----- Supplied records -----
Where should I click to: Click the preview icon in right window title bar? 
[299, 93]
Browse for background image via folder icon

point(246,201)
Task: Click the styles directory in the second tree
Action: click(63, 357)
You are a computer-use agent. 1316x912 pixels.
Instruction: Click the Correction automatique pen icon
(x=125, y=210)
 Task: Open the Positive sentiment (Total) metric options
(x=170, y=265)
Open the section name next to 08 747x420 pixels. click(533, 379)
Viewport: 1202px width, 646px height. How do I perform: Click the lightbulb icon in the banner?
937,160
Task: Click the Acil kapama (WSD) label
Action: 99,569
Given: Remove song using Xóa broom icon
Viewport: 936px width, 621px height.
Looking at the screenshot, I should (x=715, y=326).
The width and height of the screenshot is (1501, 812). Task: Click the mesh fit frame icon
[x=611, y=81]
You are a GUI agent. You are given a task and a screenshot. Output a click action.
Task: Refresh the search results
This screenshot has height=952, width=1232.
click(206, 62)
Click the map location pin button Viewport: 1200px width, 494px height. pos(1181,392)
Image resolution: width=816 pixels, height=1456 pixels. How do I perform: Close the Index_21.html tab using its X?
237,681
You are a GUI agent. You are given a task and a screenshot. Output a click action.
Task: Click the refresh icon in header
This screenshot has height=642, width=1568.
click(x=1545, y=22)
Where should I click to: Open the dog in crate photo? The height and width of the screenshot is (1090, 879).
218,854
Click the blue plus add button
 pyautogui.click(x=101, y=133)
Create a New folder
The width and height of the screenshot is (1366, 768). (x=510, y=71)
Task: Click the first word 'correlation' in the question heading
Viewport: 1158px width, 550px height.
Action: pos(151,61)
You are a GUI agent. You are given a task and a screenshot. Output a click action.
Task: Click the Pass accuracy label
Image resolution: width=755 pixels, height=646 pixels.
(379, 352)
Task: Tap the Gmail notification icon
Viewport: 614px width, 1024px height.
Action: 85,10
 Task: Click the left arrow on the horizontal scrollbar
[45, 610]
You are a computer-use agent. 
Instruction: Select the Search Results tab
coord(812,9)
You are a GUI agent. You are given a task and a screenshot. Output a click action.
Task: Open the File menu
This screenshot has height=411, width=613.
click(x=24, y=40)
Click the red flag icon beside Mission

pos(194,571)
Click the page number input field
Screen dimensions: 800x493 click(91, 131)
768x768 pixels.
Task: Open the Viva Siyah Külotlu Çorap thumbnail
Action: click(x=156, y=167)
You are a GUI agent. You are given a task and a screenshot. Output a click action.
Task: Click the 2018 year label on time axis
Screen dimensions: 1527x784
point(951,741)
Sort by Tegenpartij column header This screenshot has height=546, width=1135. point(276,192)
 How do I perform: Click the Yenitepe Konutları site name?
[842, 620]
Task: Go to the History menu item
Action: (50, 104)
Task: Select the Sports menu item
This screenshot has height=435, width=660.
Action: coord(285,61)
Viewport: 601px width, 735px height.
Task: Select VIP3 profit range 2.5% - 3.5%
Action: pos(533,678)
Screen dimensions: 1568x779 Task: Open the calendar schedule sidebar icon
-----
Produce an exact copy of the lines from the one containing "Task: Click the first" through the final line of the data, both ends included, and only those.

Answer to this exercise
Task: Click the first word 'correlation' in the question heading
Viewport: 1158px width, 550px height.
Action: pos(151,61)
You are a GUI agent. You are given a task and a screenshot. Output a click action.
Task: Click the Pass accuracy label
Image resolution: width=755 pixels, height=646 pixels.
(379, 352)
Task: Tap the Gmail notification icon
Viewport: 614px width, 1024px height.
Action: 85,10
 Task: Click the left arrow on the horizontal scrollbar
[45, 610]
You are a computer-use agent. 
Instruction: Select the Search Results tab
coord(812,9)
You are a GUI agent. You are given a task and a screenshot. Output a click action.
Task: Open the File menu
This screenshot has height=411, width=613.
click(x=24, y=40)
Click the red flag icon beside Mission

pos(194,571)
Click the page number input field
Screen dimensions: 800x493 click(91, 131)
768x768 pixels.
Task: Open the Viva Siyah Külotlu Çorap thumbnail
Action: click(x=156, y=167)
You are a GUI agent. You are given a task and a screenshot. Output a click action.
Task: Click the 2018 year label on time axis
Screen dimensions: 1527x784
point(951,741)
Sort by Tegenpartij column header This screenshot has height=546, width=1135. point(276,192)
 How do I perform: Click the Yenitepe Konutları site name?
[842, 620]
Task: Go to the History menu item
Action: (50, 104)
Task: Select the Sports menu item
This screenshot has height=435, width=660.
Action: coord(285,61)
Viewport: 601px width, 735px height.
Task: Select VIP3 profit range 2.5% - 3.5%
Action: pos(533,678)
Screen dimensions: 1568x779 Task: Open the calendar schedule sidebar icon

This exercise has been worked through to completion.